**TO DO**
Starting at the line that has "Pre kupujúcich (32, 2222)" and stopping after the line that has "Hypotekárne poradenstvo (47, 2436)", reproduce the listing below exactly; omit everything else.
◇ ◇ ◇
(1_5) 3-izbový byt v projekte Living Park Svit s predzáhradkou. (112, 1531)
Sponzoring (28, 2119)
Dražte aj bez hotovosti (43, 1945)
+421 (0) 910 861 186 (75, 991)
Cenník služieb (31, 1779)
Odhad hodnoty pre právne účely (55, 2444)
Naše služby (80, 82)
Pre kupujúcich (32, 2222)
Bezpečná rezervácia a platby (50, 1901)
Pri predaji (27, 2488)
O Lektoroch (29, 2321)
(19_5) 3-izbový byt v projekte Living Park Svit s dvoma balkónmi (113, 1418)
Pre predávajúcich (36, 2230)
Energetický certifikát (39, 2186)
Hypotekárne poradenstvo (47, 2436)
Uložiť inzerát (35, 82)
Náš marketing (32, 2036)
◇ ◇ ◇
**ANSWER TO THIS EXERCISE**
Pre kupujúcich (32, 2222)
Bezpečná rezervácia a platby (50, 1901)
Pri predaji (27, 2488)
O Lektoroch (29, 2321)
(19_5) 3-izbový byt v projekte Living Park Svit s dvoma balkónmi (113, 1418)
Pre predávajúcich (36, 2230)
Energetický certifikát (39, 2186)
Hypotekárne poradenstvo (47, 2436)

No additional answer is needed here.